The perspicacious Peter Wood asks how our system of higher education has formed students' character, and his response is not for the faint of heart:
So is the character of students shaped by our system of higher education best summarized as conformist? To a large extent, yes. The progressive left is counting on a vast, quiescent consensus among the college-educated, a consensus sufficient to end the culture wars and usher in a reign of one-sided agreement on all important issues. The left’s near total domination of education at all levels, including colleges and universities, has given it ample opportunity to instill its basic values. These include a settled hatred of Western civilization, an elevation of identity groups and corresponding devaluation of common humanity, and a preference for the homogeneous group over the free-spirited individual.
Along with the conformity comes a warmth-seeking, affirmation-thirsty need for the therapeutic. College graduates today have been used to a life of self-esteem-enhancing bromides. They seldom see difficulty as valuable in its own right. Grandstanding comes more easily to these folks than doing; and accomplishment without an audience is almost unthinkable.

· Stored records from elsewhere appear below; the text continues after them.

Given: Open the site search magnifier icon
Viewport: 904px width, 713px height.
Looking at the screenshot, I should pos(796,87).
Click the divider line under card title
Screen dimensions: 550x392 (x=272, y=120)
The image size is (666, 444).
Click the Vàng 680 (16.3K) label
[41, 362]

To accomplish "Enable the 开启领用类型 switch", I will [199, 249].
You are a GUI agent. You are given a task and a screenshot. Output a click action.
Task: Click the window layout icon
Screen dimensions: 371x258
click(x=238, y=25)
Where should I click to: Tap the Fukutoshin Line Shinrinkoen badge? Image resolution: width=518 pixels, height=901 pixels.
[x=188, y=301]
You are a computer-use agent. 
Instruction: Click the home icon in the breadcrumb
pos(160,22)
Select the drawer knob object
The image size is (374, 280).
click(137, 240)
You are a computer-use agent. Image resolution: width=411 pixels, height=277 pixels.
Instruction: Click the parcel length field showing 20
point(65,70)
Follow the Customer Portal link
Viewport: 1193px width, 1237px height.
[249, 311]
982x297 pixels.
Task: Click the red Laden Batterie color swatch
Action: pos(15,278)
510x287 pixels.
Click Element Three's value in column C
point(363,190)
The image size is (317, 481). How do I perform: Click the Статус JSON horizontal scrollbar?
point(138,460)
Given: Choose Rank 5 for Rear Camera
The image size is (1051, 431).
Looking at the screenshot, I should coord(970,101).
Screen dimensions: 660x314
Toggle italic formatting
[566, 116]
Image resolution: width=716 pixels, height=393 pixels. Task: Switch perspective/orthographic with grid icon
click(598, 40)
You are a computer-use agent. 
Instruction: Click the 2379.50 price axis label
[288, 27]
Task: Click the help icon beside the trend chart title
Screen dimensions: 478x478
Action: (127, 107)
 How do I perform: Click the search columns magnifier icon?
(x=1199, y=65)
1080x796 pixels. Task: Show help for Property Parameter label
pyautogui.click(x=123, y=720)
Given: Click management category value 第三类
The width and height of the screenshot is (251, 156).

The character that contemporary American education seems most to foster is also a person unmoored to any abiding sense of reality. He or she is ambitious, dissatisfied, and vaguely angry. College has made it a settled fact that America is a profoundly unfair society, but that the “structural inequalities” run so deep that there is little that can be done about them. This allows the alternatives of resentful passivity or frenetic pursuit of symbolic protests and acts of atonement. Often you see both in the same person. Lethargically pessimistic one day, stridently assertive the next.
If character is destiny — and Wood's analysis on the mark — can the end of America as we've known and cherished it be far behind?